2010年代の実用化を目指して、コンパクトで高出力の次世代燃料電池スタックを開発。
従来のスタックに比べ、2倍の出力密度を実現するとともに、長寿命・コスト低減を実現しました。
特長
- 高出力・出力密度2倍
薄型金属セパレーターの採用により小型化するとともに、電解質膜の改良によって発電性能を向上させ、05年モデルに対して2倍の出力密度を達成。 燃料電池スタック単体での最高出力は40kWアップし、130kWまで向上しました。
この結果、燃料電池車の魅力である長航続距離を維持しながら、より大型の車両への適用が可能となりました。 - 白金使用量1/2
電極触媒の改良によりMEA*の白金使用量を半減し、コストを大幅に低減しています。
- * MEA(Membrane Electrode.

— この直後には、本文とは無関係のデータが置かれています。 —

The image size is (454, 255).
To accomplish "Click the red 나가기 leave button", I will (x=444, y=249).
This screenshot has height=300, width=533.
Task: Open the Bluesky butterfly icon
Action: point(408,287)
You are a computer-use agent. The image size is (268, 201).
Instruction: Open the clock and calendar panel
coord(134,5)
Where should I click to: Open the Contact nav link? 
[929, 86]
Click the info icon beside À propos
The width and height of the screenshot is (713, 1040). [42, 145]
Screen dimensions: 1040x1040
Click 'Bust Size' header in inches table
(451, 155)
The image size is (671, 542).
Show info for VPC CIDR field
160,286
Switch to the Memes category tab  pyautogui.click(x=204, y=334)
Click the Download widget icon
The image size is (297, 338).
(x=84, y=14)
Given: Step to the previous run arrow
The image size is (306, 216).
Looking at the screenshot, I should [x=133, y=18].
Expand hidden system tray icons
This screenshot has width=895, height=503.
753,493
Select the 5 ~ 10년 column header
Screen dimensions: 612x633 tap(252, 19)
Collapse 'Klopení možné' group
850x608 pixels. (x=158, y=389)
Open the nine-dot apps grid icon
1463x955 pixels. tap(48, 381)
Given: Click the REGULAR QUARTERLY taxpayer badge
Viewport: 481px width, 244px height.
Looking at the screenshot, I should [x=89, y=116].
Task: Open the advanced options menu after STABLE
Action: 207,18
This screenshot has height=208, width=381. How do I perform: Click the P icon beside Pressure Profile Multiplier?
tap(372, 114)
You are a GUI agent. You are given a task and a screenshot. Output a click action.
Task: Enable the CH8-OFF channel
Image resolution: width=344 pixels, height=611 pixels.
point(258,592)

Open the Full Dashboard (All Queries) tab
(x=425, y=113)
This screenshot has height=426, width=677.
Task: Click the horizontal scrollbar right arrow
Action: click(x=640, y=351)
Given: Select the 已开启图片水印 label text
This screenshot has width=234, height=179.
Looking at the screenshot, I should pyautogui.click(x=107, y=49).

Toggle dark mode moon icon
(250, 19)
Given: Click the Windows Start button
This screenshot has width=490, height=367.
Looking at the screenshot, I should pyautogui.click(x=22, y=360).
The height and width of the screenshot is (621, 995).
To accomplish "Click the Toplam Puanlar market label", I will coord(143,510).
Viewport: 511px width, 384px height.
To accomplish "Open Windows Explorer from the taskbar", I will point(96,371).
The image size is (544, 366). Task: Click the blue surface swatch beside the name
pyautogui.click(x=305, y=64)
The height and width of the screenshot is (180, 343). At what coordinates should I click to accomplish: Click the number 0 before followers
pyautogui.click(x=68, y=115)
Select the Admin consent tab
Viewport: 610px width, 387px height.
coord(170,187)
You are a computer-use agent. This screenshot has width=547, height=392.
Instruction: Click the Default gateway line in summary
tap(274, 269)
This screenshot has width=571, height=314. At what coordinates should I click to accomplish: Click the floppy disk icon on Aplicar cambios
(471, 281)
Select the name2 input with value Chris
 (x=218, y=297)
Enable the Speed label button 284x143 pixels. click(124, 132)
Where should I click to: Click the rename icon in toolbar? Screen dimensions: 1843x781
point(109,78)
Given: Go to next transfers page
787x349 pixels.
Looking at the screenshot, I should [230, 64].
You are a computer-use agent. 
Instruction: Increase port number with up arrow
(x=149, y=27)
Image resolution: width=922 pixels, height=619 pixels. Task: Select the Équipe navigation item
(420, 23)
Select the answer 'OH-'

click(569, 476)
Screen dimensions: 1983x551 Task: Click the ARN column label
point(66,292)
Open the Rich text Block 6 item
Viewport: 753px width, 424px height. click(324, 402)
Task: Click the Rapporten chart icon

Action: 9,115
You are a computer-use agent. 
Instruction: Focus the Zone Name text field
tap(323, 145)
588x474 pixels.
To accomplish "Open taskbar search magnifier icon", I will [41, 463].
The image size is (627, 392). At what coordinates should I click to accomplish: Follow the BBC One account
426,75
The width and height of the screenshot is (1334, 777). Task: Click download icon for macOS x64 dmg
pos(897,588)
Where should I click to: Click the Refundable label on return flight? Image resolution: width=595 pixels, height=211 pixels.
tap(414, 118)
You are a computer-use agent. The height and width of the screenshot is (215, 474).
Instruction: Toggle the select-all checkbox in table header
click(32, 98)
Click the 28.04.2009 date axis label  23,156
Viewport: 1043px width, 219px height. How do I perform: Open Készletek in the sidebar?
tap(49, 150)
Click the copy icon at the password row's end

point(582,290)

Assembly):膜電極接合体(電解質膜の両側に電極を接合させた構造体で、電気化学反応を起こす燃料電池の主要部品)

構造の特徴
- 薄型金属セパレーターの採用
水素・空気・冷却水を分離するセパレーターを薄板金属製のプレス成形品とすることによって、セルピッチを縮小。同時に生産効率を向上させてコストを低減しました。またセパレーターには表面処理を施し、高い耐腐食性と電気伝導性を両立させています。

- MEAの改良
電解質内に含まれる水分と水素イオンの量を増大させて水素イオンの移動を容易にし、発電性能を向上させました。また、電極の触媒層構造を見直すことで、触媒劣化反応を抑制して耐久性を高めるとともに、白金使用量の半減を実現しています。